## TASKS TO CARRY OUT
• a. In the passage on protein formulations, for how long can sustained-release capsules release the proteins?
• b. Resume the passage on protein formulations and effective dosages, beginning after its last sentence.

For administration by inhalation, the proteins for use according to the present invention are conveniently delivered in the form of an aerosol spray from pressurized packs or a nebulizer, with the use of a suitable propellant, e.g., dichlorodifluoromethane, trichlorofluoromethane. dichlorotetrafluoroethane, carbon dioxide or other suitable gas. In the case of a pressurized aerosol the dosage unit may be determined by providing a valve to deliver a metered amount. Capsules and cartridges of e.g. gelatin for use in an inhaler or insufflator may be formulated containing a powder mix of the compound and a suitable powder base such as lactose or starch.
The proteins may also be formulated in rectal or vaginal compositions such as suppositories or retention enemas, e.g, containing conventional suppository bases such as cocoa butter or other glycerides.
In addition to the formulations described previously, the proteins may also be formulated as a depot preparation. Such long acting formulations may be administered by implantation (for example subcutaneously or intramuscularly) or by intramuscular injection. Thus, for example, the proteins may be formulated with suitable polymeric or hydrophobic materials (for example as an emulsion in an acceptable oil) or ion exchange resins, or as sparingly soluble derivatives, for example, as a sparingly soluble salt.
Alternatively, other pharmaceutical delivery systems may be employed. Liposomes and emulsions are well known examples of delivery vehicles that may be used to deliver the proteins or peptides of the invention. Certain organic solvents such as dimethylsulfoxide also may be employed, although usually at the cost of greater toxicity. Additionally, the proteins may be delivered using a sustained-release system, such as semipermeable matrices of solid polymers containing the therapeutic agent. Various sustained-release materials have been established and are well known by those skilled in the art. Sustained-release capsules may, depending on their chemical nature, release the proteins for a few weeks up to over 100 days. Depending on the chemical nature and the biological stability of the therapeutic reagent, additional strategies for protein stabilization may be employed.
As the proteins of the invention may contain charged side chains or termini, they may be included in any of the above-described formulations as the free acids or bases or as pharmaceutically acceptable salts. Pharmaceutically acceptable salts are those salts which
substantially retain the biologic activity of the free bases and which are prepared by reaction with inorganic acids. Pharmaceutical salts tend to be more soluble in aqueous and other protic solvents than are the corresponding free base forms.
5.8.2. EFFECTIVE DOSAGES
EL polypeptides, EL fragments and anti-EL antibodies will generally be used in an amount effective to achieve the intended puφose. The proteins of the invention, or pharmaceutical compositions thereof, are administered or applied in a therapeutically effective amount. By therapeutically effective amount is meant an amount effective ameliorate or prevent the symptoms, or prolong the survival of, the patient being treated. Determination of a therapeutically effective amount is well within the capabilities of those skilled in the art, especially in light of the detailed disclosure provided herein.

## Stored items
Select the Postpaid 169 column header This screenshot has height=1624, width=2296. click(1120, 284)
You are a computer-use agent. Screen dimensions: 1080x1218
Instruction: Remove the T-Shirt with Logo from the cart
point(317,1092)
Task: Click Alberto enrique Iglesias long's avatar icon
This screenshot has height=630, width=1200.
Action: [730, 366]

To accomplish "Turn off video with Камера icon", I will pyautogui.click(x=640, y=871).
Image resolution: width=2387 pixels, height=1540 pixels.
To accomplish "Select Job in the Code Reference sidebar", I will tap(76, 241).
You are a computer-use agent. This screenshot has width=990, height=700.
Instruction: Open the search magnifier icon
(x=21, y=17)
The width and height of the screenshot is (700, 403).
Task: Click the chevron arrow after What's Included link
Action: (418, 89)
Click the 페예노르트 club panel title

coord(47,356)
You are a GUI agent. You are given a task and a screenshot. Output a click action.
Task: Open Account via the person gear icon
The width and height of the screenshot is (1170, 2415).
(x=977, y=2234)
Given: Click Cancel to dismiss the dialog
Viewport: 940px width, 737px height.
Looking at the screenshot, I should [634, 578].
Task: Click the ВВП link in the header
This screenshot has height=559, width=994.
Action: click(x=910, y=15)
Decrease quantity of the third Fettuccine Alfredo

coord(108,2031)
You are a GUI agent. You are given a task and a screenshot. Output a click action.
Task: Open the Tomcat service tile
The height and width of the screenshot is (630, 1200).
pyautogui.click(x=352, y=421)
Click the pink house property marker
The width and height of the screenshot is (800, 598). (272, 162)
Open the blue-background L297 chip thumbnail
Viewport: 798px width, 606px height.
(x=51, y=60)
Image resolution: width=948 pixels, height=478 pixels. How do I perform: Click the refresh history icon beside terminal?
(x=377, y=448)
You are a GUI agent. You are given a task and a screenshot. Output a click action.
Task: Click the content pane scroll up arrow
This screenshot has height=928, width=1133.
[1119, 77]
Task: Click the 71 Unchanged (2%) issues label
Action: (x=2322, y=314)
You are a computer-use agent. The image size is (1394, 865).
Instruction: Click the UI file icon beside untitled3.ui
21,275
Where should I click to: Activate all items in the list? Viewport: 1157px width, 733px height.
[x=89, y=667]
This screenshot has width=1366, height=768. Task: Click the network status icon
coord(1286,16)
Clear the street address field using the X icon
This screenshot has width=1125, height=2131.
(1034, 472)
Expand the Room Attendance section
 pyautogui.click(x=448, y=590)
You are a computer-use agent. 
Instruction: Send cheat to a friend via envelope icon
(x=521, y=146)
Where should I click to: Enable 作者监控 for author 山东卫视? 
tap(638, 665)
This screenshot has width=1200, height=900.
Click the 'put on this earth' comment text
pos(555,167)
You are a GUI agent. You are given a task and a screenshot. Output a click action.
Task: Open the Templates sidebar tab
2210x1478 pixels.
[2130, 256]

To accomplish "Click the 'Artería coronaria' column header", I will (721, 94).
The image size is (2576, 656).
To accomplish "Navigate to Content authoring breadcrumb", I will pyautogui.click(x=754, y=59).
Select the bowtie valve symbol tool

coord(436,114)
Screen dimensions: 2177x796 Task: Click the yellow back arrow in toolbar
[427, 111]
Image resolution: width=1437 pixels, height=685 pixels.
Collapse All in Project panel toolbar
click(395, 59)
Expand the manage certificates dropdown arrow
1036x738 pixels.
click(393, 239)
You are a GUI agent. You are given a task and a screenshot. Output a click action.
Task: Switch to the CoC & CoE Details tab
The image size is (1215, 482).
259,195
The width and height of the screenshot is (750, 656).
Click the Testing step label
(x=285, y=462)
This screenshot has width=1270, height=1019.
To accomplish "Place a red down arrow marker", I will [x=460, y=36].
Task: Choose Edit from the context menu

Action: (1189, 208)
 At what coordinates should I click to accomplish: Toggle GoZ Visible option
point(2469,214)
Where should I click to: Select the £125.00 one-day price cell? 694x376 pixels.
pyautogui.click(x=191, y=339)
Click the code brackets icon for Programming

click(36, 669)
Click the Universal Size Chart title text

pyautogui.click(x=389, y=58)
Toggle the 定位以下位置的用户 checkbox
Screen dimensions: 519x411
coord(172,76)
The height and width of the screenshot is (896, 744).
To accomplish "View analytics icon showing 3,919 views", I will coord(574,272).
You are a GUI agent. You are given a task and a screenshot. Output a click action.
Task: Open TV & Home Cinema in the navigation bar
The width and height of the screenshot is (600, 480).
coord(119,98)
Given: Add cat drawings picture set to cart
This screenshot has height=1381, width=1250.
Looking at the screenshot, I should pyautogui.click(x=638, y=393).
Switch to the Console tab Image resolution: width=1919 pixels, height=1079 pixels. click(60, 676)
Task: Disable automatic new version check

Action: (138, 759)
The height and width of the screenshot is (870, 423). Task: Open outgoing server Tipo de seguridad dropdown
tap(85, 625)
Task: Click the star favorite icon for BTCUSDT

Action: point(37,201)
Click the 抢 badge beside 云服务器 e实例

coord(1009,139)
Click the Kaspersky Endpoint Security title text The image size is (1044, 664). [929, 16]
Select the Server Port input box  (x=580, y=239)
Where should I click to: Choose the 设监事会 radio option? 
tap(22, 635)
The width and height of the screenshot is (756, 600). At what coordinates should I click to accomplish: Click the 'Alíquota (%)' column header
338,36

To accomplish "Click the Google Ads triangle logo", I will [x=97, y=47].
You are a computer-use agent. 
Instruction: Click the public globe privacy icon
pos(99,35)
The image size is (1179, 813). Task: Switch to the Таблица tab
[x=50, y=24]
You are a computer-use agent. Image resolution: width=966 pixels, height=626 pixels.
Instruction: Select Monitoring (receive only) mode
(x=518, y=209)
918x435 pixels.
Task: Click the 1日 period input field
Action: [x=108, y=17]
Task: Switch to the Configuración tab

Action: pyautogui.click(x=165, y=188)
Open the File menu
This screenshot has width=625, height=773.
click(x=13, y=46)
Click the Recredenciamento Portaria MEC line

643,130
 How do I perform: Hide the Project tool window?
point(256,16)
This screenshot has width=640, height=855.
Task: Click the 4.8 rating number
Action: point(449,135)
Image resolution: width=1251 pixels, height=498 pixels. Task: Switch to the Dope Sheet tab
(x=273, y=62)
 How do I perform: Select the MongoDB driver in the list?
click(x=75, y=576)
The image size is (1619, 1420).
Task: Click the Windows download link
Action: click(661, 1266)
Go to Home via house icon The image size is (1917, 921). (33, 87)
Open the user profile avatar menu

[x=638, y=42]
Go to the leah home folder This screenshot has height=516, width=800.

## ANSWERS TO THE EXERCISE
• a. Sustained-release capsules can release the proteins for a few weeks up to over 100 days, depending on their chemical nature.

• b.
For systemic administration, a therapeutically effective dose can be estimated initially from in vitro assays. For example, a dose can be formulated in animal models to achieve a circulating concentration range that includes the IC50 as determined in cell culture. Such information can be used to more accurately determine useful doses in humans.
Initial dosages can also be estimated from in vivo data, e.g., animal models, using techniques that are well known in the art. One having ordinary skill in the art could readily optimize administration to humans based on animal data. Dosage amount and interval may be adjusted individually to provide plasma levels of the proteins which are sufficient to maintain therapeutic effect. Usual patient dosages for administration by injection range from about 0.1 to 5 mg/kg/day, preferably from about 0.5 to 1 mg/kg/day. Therapeutically effective serum levels may be achieved by administering multiple doses each day. In cases of local administration or selective uptake, the effective local concentration of the proteins may not be related to plasma concentration. One having skill in the art will be able to optimize therapeutically effective local dosages without undue experimentation. The amount of EL administered will, of course, be dependent on the subject being treated, on the subject's weight, the severity of the affliction, the manner of administration and the judgment of the prescribing physician.
The therapy may be repeated intermittently while symptoms detectable or even when they are not detectable. The therapy may be provided alone or in combination with other drugs. In the case of hypercholesterolemia, other conventional drugs may be used in combination with EL or fragments thereof. 5
5.8.3. TOXICITY Preferably, a therapeutically effective dose of the proteins described herein will provide therapeutic benefit without causing substantial toxicity.
Toxicity of the proteins described herein can be determined by standard 0 pharmaceutical procedures in cell cultures or experimental animals, e.g., by determining the LD50 (the dose lethal to 50% of the population) or the LD100 (the dose lethal to 100% of the population). The dose ratio between toxic and therapeutic effect is the therapeutic index. The data obtained from these cell culture assays and animal studies can be used in formulating a dosage range that is not toxic for use in human. The dosage of the proteins 5 described herein lies preferably within a range of circulating concentrations that include the effective dose with little or no toxicity. The dosage may vary within this range depending upon the dosage form employed and the route of administration utilized. The exact formulation, route of administration and dosage can be chosen by the individual physician in view of the patient's condition. (See, e.g., Fingl et al, 1975, In: The Pharmacological 0 Basis of Therapeutics. Ch.l. p.11.
The invention having been described, the following examples are offered by way of illustration and not limitation.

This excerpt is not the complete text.